# start of Listing

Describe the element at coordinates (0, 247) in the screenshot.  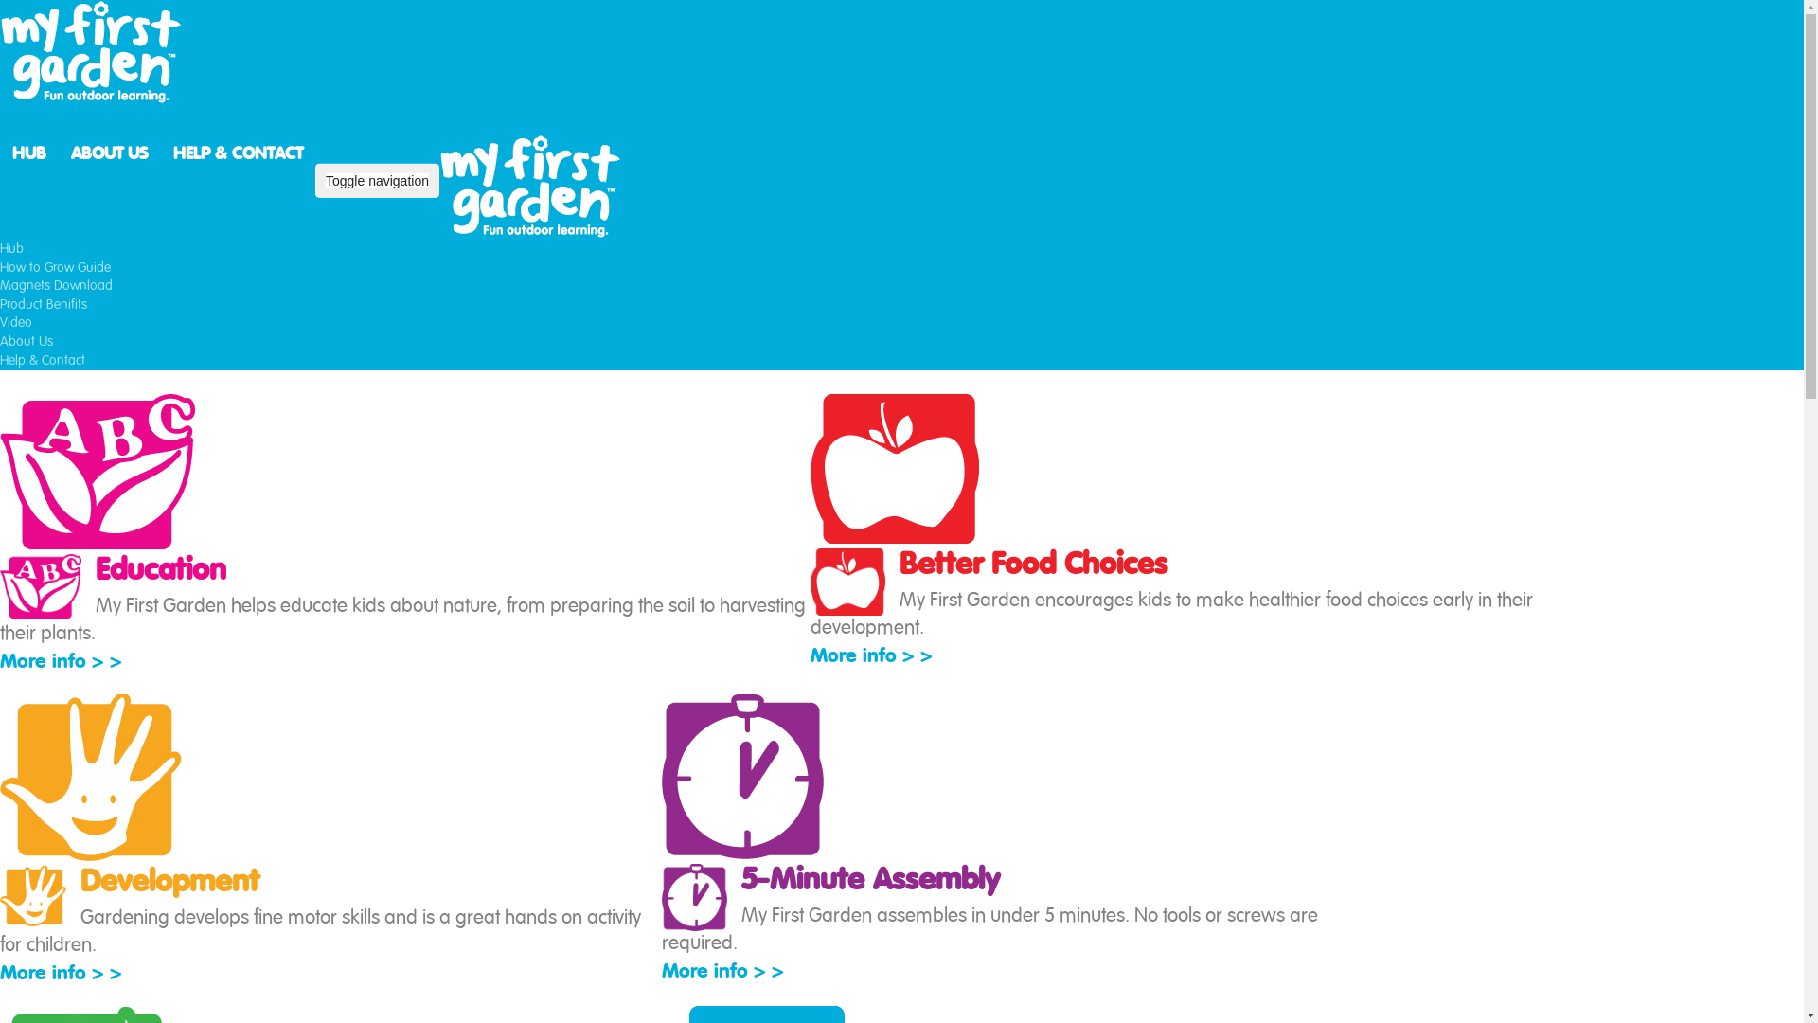
I see `'Hub'` at that location.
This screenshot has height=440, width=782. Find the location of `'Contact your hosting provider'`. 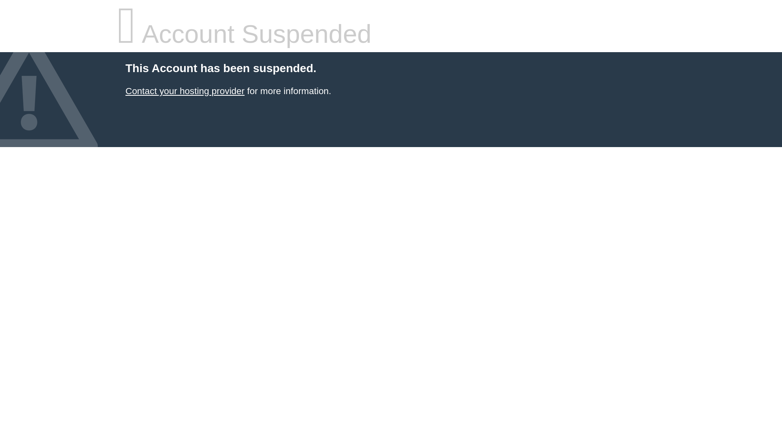

'Contact your hosting provider' is located at coordinates (184, 91).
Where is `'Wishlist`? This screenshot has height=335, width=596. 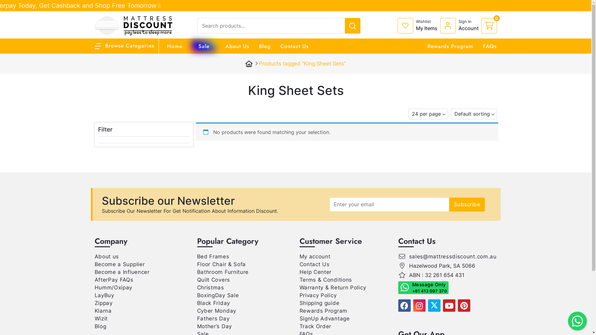
'Wishlist is located at coordinates (419, 25).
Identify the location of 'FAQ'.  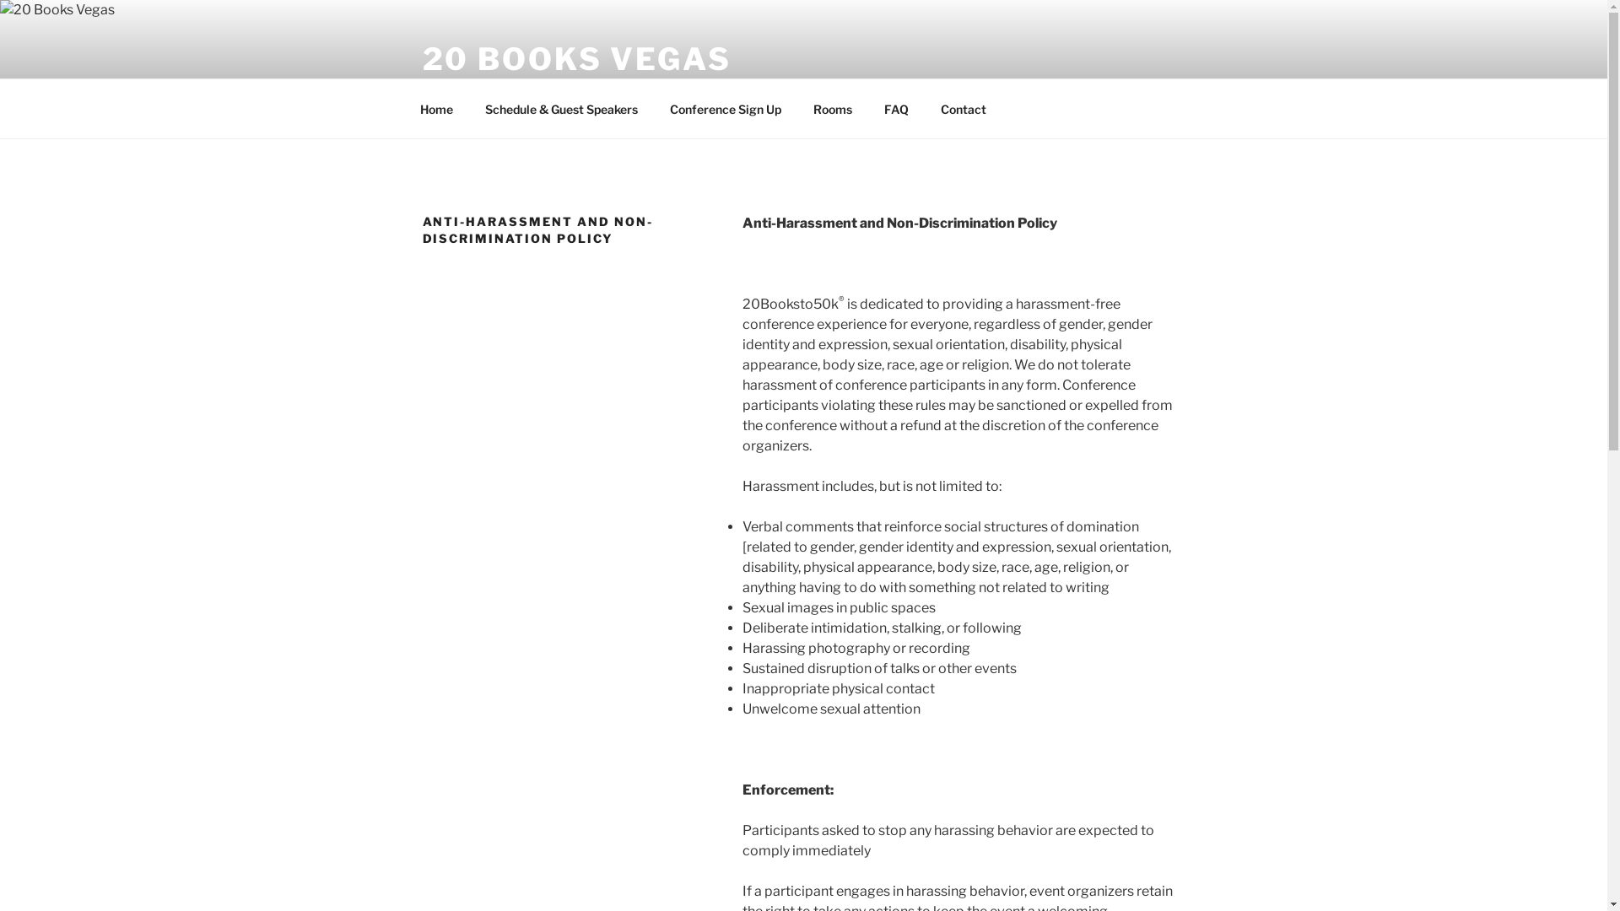
(894, 108).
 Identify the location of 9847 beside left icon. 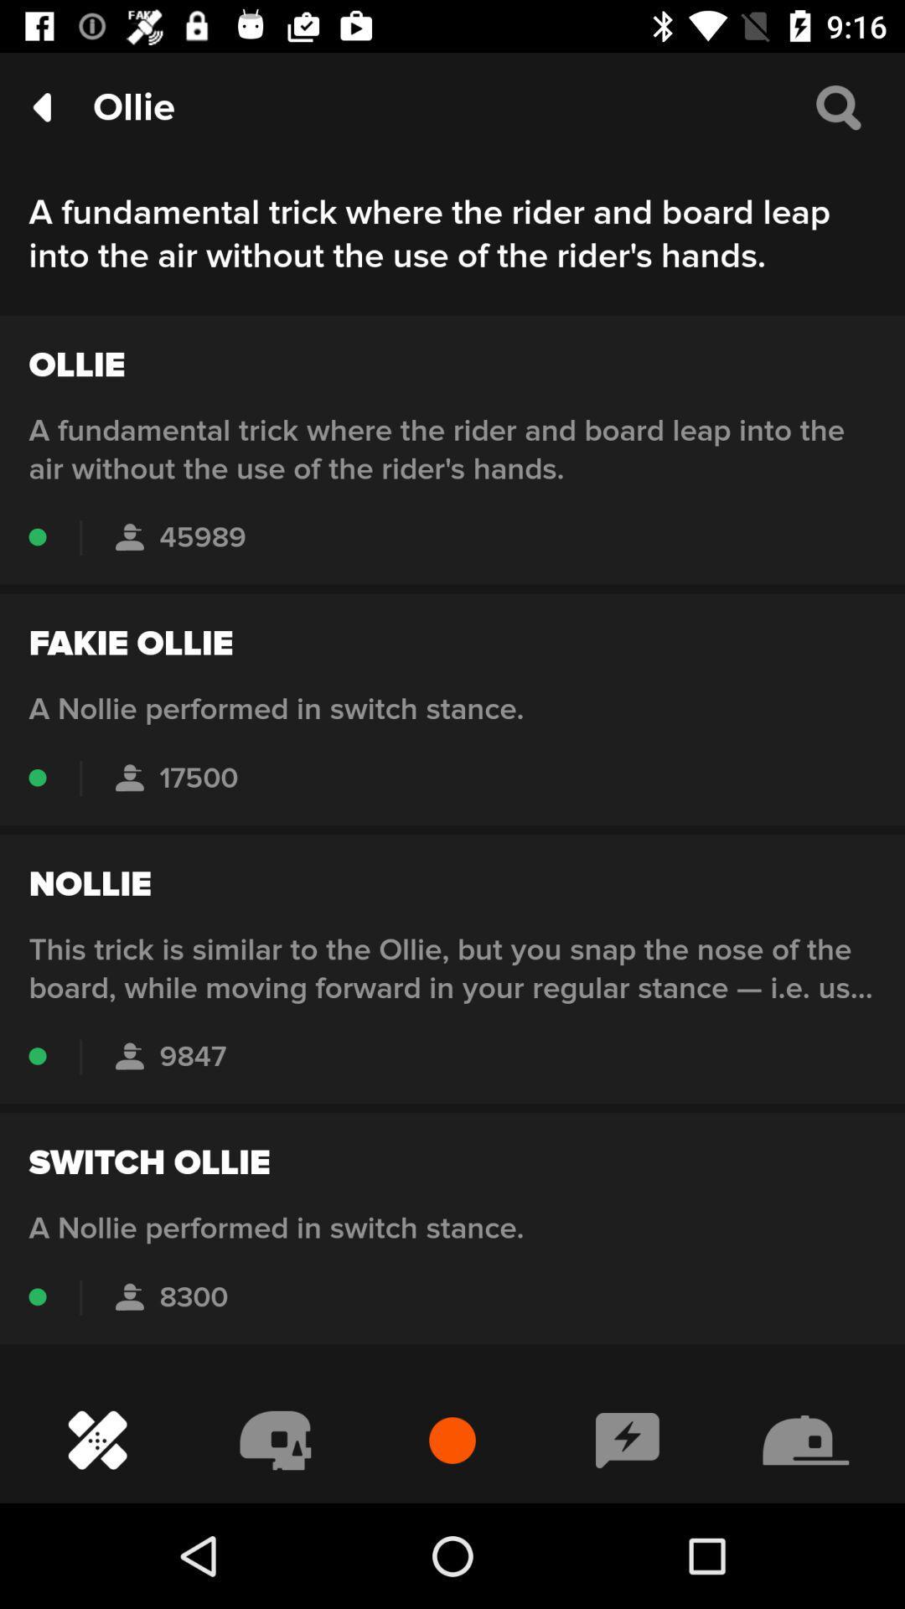
(128, 1056).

# end of Listing

**Task brief**
Reproduce every line of the listing above verbatim, omitting the pictures.

**Response**
Describe the element at coordinates (0, 247) in the screenshot.  
I see `'Hub'` at that location.
This screenshot has height=440, width=782. Find the location of `'Contact your hosting provider'`. 

'Contact your hosting provider' is located at coordinates (184, 91).
Where is `'Wishlist`? This screenshot has height=335, width=596. 
'Wishlist is located at coordinates (419, 25).
Identify the location of 'FAQ'.  
(894, 108).
 Identify the location of 9847 beside left icon. 
(128, 1056).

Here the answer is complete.